TASK TO COMPLETE:
Write out all of the following rows verbatim, character for character.

*** MATERIAL FOR THIS EXERCISE ***

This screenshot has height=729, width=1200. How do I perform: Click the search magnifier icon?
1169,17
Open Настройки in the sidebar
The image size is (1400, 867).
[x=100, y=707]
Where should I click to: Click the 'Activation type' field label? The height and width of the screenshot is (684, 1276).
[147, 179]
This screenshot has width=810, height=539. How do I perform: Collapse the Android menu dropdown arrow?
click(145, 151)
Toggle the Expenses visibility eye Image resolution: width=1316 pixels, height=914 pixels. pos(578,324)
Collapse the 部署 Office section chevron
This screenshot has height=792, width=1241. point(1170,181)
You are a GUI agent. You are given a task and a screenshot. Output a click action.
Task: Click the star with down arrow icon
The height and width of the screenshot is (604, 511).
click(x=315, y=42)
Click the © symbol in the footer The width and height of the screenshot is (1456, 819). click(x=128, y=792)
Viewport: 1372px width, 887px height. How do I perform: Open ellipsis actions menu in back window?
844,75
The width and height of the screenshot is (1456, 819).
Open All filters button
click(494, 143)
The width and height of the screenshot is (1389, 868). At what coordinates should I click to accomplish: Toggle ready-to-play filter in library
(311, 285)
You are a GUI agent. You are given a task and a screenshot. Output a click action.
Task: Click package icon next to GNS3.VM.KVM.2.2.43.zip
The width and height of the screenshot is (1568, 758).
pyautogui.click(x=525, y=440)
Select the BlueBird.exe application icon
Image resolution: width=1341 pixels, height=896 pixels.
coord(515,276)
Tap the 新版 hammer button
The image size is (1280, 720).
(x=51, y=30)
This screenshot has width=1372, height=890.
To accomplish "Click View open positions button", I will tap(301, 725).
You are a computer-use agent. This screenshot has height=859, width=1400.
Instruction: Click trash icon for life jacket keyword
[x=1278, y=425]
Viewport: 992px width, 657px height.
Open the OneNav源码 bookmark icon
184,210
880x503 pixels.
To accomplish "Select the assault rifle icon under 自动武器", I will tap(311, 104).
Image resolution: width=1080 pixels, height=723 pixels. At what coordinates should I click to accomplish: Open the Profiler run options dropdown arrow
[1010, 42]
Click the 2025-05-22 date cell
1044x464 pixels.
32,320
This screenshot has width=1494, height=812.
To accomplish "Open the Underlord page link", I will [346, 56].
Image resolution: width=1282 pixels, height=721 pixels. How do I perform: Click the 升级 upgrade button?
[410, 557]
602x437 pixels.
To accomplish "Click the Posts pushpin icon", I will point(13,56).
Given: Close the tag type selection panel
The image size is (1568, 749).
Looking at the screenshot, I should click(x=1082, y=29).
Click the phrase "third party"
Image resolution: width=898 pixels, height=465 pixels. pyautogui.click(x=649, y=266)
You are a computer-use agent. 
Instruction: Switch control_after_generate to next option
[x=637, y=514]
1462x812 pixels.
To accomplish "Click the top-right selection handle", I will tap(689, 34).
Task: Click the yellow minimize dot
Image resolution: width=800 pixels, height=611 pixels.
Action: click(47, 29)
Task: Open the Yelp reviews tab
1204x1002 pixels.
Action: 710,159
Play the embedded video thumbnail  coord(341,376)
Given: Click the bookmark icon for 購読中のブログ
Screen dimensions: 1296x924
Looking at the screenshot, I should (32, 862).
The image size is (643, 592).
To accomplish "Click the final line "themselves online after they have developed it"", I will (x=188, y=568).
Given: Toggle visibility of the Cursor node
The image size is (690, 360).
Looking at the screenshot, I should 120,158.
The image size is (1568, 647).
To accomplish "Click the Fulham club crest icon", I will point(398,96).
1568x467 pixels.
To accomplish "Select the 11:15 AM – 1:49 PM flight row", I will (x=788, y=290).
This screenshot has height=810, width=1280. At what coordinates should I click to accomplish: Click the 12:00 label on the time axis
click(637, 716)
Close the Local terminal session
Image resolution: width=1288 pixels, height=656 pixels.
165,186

***

ANSWER:
This screenshot has height=729, width=1200. How do I perform: Click the search magnifier icon?
1169,17
Open Настройки in the sidebar
The image size is (1400, 867).
[x=100, y=707]
Where should I click to: Click the 'Activation type' field label? The height and width of the screenshot is (684, 1276).
[147, 179]
This screenshot has width=810, height=539. How do I perform: Collapse the Android menu dropdown arrow?
click(145, 151)
Toggle the Expenses visibility eye Image resolution: width=1316 pixels, height=914 pixels. pos(578,324)
Collapse the 部署 Office section chevron
This screenshot has height=792, width=1241. point(1170,181)
You are a GUI agent. You are given a task and a screenshot. Output a click action.
Task: Click the star with down arrow icon
The height and width of the screenshot is (604, 511).
click(x=315, y=42)
Click the © symbol in the footer The width and height of the screenshot is (1456, 819). click(x=128, y=792)
Viewport: 1372px width, 887px height. How do I perform: Open ellipsis actions menu in back window?
844,75
The width and height of the screenshot is (1456, 819).
Open All filters button
click(494, 143)
The width and height of the screenshot is (1389, 868). At what coordinates should I click to accomplish: Toggle ready-to-play filter in library
(311, 285)
You are a GUI agent. You are given a task and a screenshot. Output a click action.
Task: Click package icon next to GNS3.VM.KVM.2.2.43.zip
The width and height of the screenshot is (1568, 758).
pyautogui.click(x=525, y=440)
Select the BlueBird.exe application icon
Image resolution: width=1341 pixels, height=896 pixels.
coord(515,276)
Tap the 新版 hammer button
The image size is (1280, 720).
(x=51, y=30)
This screenshot has width=1372, height=890.
To accomplish "Click View open positions button", I will tap(301, 725).
You are a computer-use agent. This screenshot has height=859, width=1400.
Instruction: Click trash icon for life jacket keyword
[x=1278, y=425]
Viewport: 992px width, 657px height.
Open the OneNav源码 bookmark icon
184,210
880x503 pixels.
To accomplish "Select the assault rifle icon under 自动武器", I will tap(311, 104).
Image resolution: width=1080 pixels, height=723 pixels. At what coordinates should I click to accomplish: Open the Profiler run options dropdown arrow
[1010, 42]
Click the 2025-05-22 date cell
1044x464 pixels.
32,320
This screenshot has width=1494, height=812.
To accomplish "Open the Underlord page link", I will [346, 56].
Image resolution: width=1282 pixels, height=721 pixels. How do I perform: Click the 升级 upgrade button?
[410, 557]
602x437 pixels.
To accomplish "Click the Posts pushpin icon", I will point(13,56).
Given: Close the tag type selection panel
The image size is (1568, 749).
Looking at the screenshot, I should click(x=1082, y=29).
Click the phrase "third party"
Image resolution: width=898 pixels, height=465 pixels. pyautogui.click(x=649, y=266)
You are a computer-use agent. 
Instruction: Switch control_after_generate to next option
[x=637, y=514]
1462x812 pixels.
To accomplish "Click the top-right selection handle", I will tap(689, 34).
Task: Click the yellow minimize dot
Image resolution: width=800 pixels, height=611 pixels.
Action: click(47, 29)
Task: Open the Yelp reviews tab
1204x1002 pixels.
Action: 710,159
Play the embedded video thumbnail  coord(341,376)
Given: Click the bookmark icon for 購読中のブログ
Screen dimensions: 1296x924
Looking at the screenshot, I should (32, 862).
The image size is (643, 592).
To accomplish "Click the final line "themselves online after they have developed it"", I will (x=188, y=568).
Given: Toggle visibility of the Cursor node
The image size is (690, 360).
Looking at the screenshot, I should 120,158.
The image size is (1568, 647).
To accomplish "Click the Fulham club crest icon", I will point(398,96).
1568x467 pixels.
To accomplish "Select the 11:15 AM – 1:49 PM flight row", I will (x=788, y=290).
This screenshot has height=810, width=1280. At what coordinates should I click to accomplish: Click the 12:00 label on the time axis
click(637, 716)
Close the Local terminal session
Image resolution: width=1288 pixels, height=656 pixels.
165,186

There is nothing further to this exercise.